Idly, his hand slipped under his leather apron. His thumb ran along the sharp curve of his kukri. It was tempting, but he could control the urge.
Slowly, a plan formulated, and with it a sense of relief. He recognized the boy as one from the neighborhood. He knew the rumors going around about him. He could wait until the lad woke and offer to call his parents, pretending that the boy’s memory of their initial encounter was simply the figment of a child’s overactive imagination. If he called the boy’s parents and was kind to him until they arrived, no one could accuse him of any wrong doing. With luck, the incident might actually quell fears instead of shining a spotlight on his true intentions.
He turned from the boy and retreated to the kitchen. Slipping off the apron, he trotted down the stairs. When he reached the bottom he put a finger to his lips to let Jessica know that the time had not yet come to reveal herself. She looked to him with doe eyes, all wonder and submission, and he smiled. She was a kind soul, his twin sister. So accommodating. So willing to accept her role as his silent helper. So very pretty. He’d seen to that years ago.
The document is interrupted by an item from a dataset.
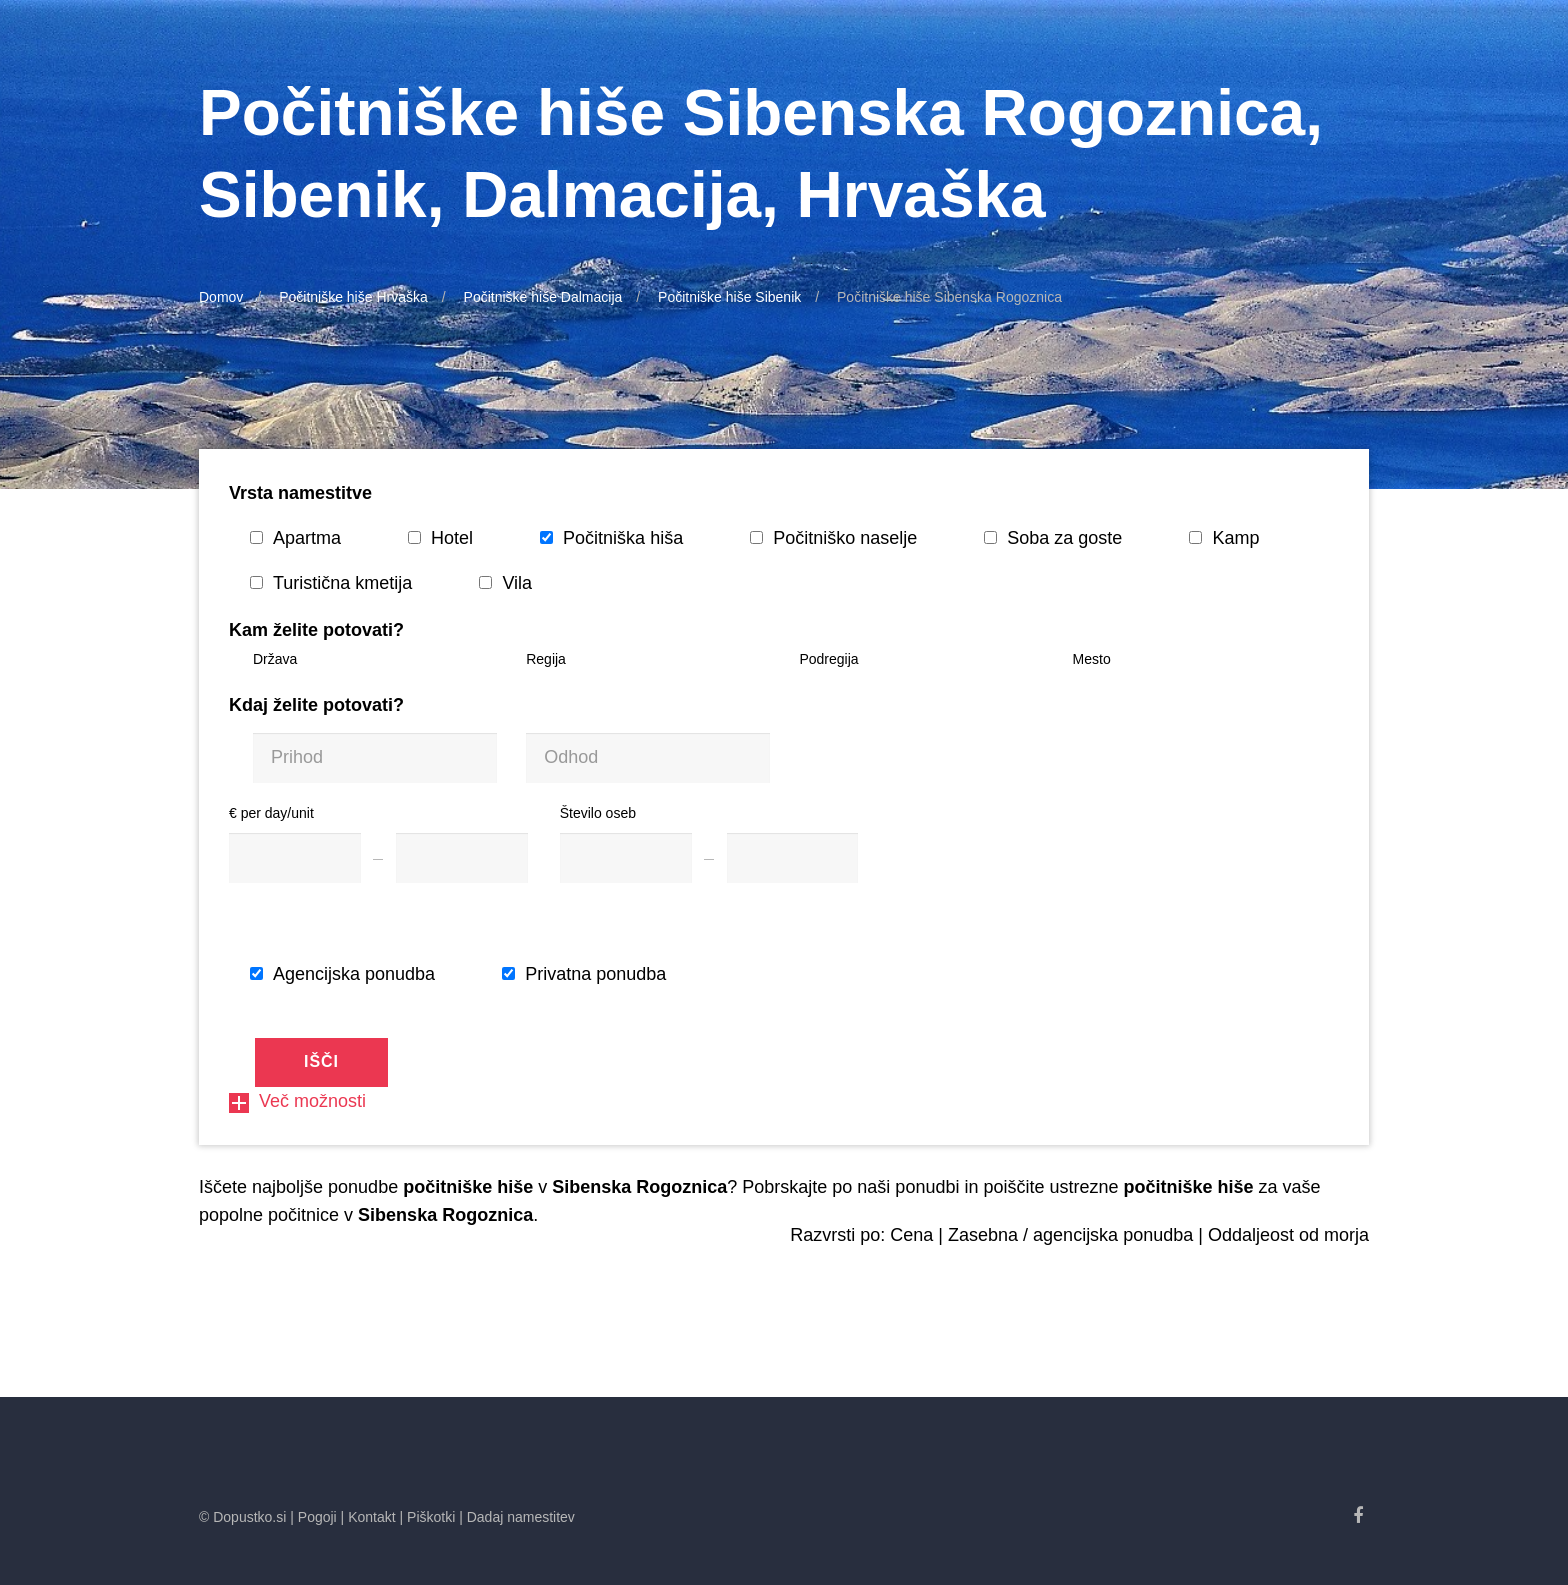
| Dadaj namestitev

He hung the leather apron on a hook jutting from the wall and took off his utility belt. It held the kukri along with several other useful small tools–a pair of needle nose pliers, a tack hammer, so effective on knuckles, two ice picks and a taser, just in case. He bought the taser after the Peterson boy bit him. In the future, such insolence would be rewarded with 400 volts delivered to the neck.
Jessica watched him set his tools to the side with a curious frown. He dosed a cloth with chloroform and placed it over Mr. Baker’s mouth and nose. When he was sure his guest was sleeping, he turned to Jessica. “There’s been a small complication, love. A neighborhood boy and his friends were spying on the house. The boy is upstairs in the living room, passed out. I’ll need to contact his parents and play the role of a concerned neighbor for a while. It could take some time. I need you to remain here, in the basement with our guest. We’ll have to wait to begin until I can sort this mess out.”
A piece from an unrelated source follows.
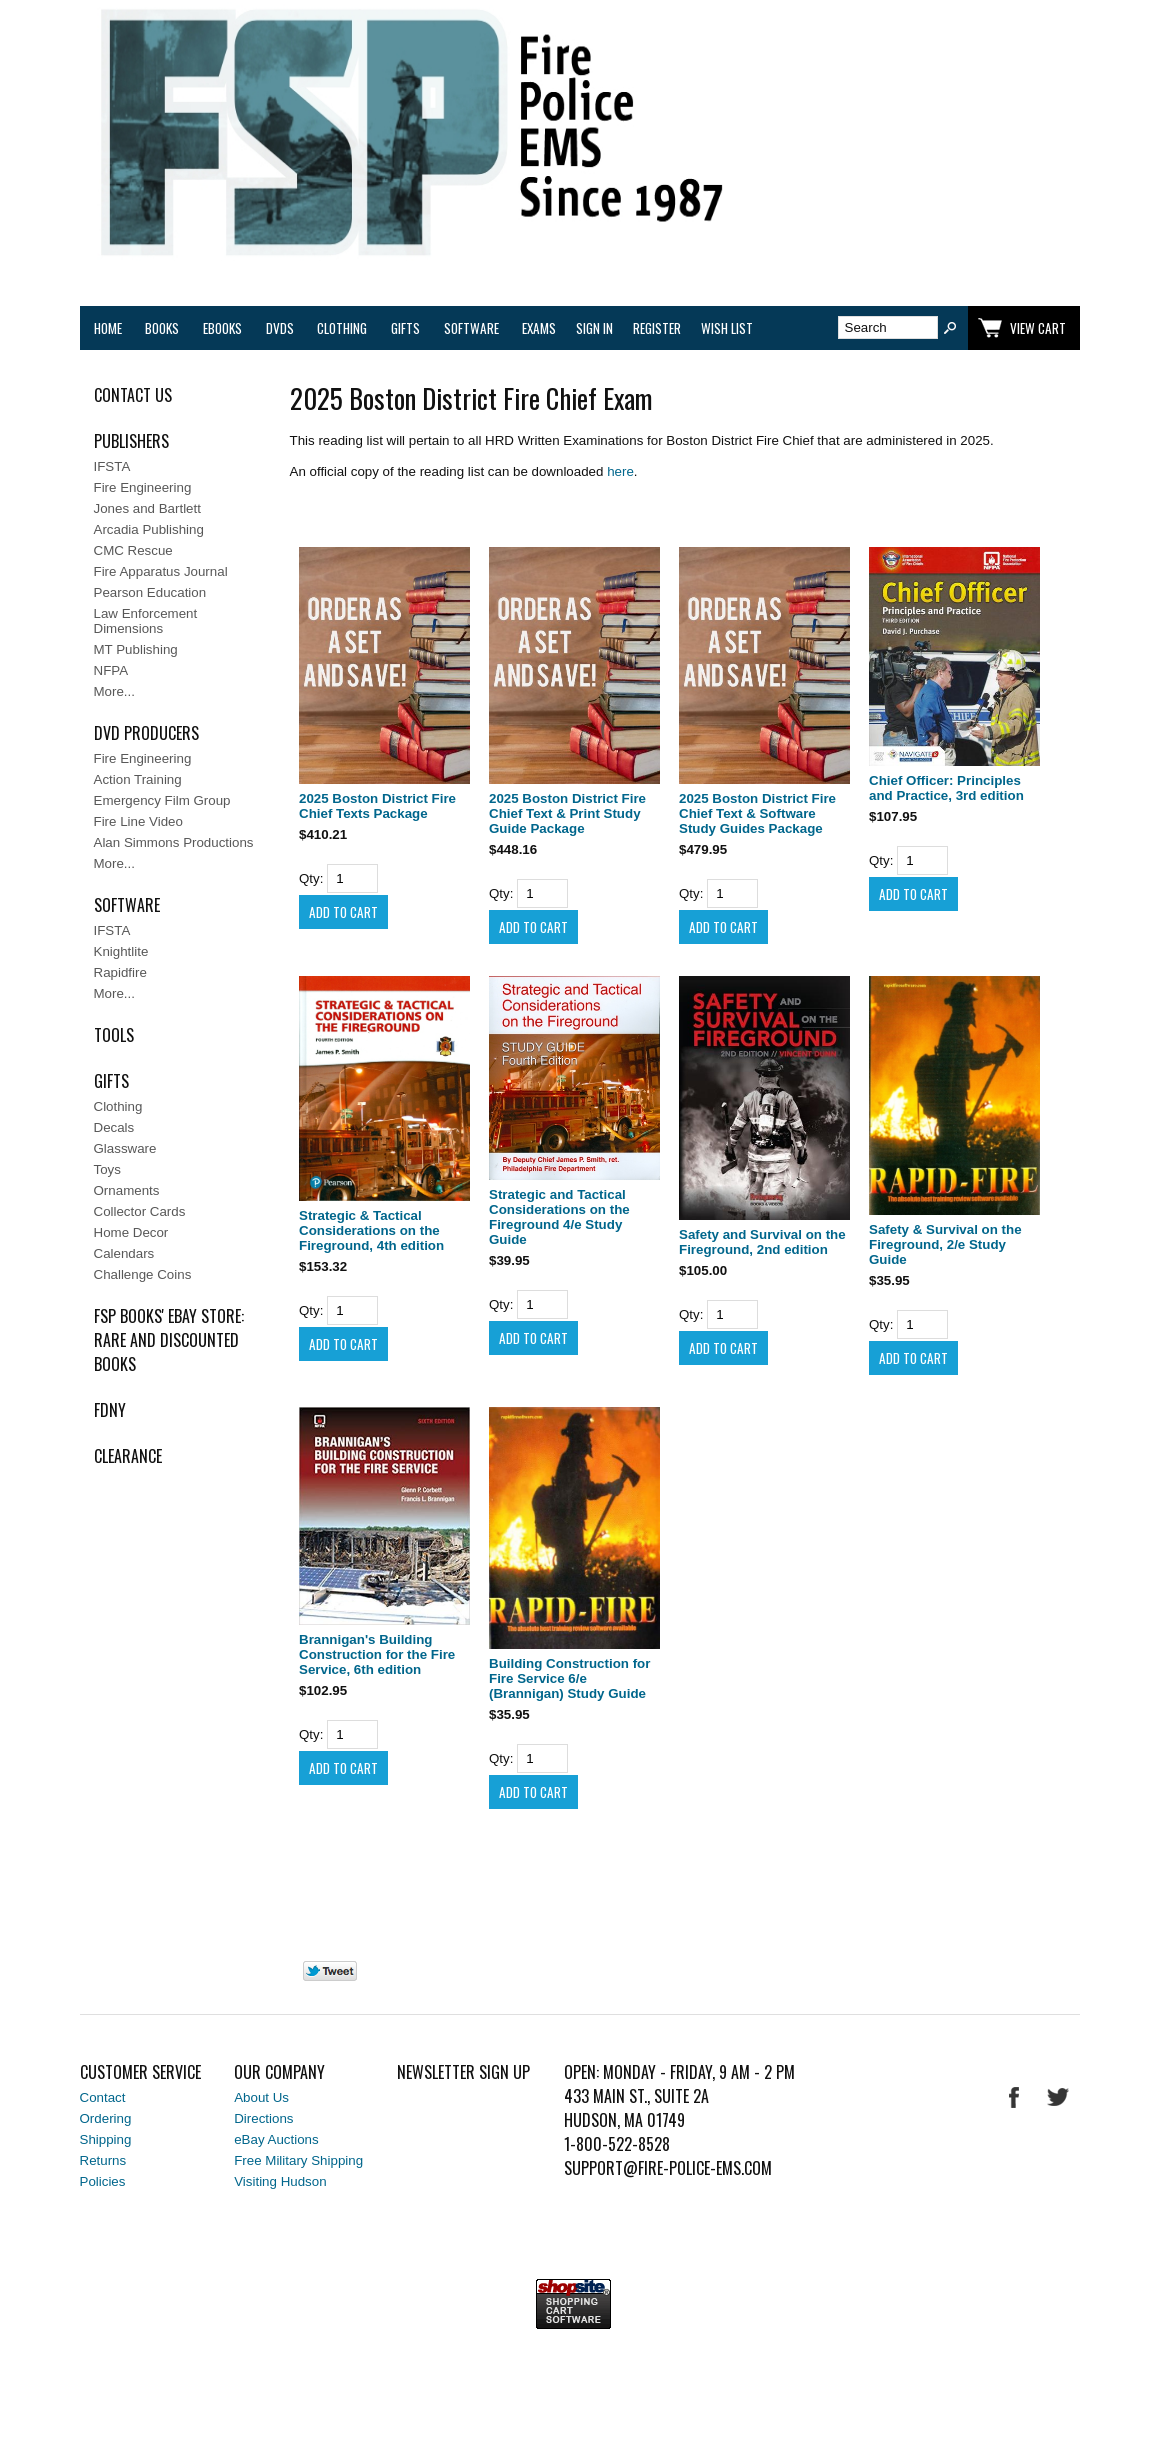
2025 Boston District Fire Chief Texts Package (377, 806)
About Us (261, 2097)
“We can’t make him pretty now?” she asked. “Just a little?”
James smiled. Sweet child. “No, we’ll have to wait. But waiting will make it that much better, my darling.”
She pouted but he knew she would do as told. He crossed the room to her and placed a single kiss gently on her forehead. “He should remain asleep for a while. If he stirs, don’t say anything. Just use the chloroform like I did and put him back out. Do not make him pretty.”
“Yes, James,” she said.
He caressed her face. “Soon,” he said, and turned to ascend the stairs.
Upstairs, he put on a pot of coffee. In the living room, he turned on the TV. “…and with that strikeout the Rangers are one step closer to a win. Two away, bottom of the ninth…” James found sports boring, but who could think him a monster if he were sipping coffee and enjoying America’s past time on a Sunday afternoon?
He was a stickler for detail, so he took the stairs to the second floor and went to his bedroom where he changed into a black shirt and trousers. Granted, it made him look like some kind of unholy priest, but the boy and his friends would swear he had been wearing a black apron. Black clothes would make this detail seem imagined. He was just tying the laces on his shoes when he heard a noise downstairs. Glass. Breaking.
He held his breath for a moment, wondering if Jessica had disobeyed and gone to the kitchen. Two seconds later he got his answer.
“He’s in here!” he heard a hushed voice exclaim. “On the couch!” A girl. The boy’s friends. Damn it.
He shook his head, anger and excitement rising in him. His arms felt on fire with adrenaline. He made for the stairs with all haste, having already forgotten the lie he had been preparing to tell.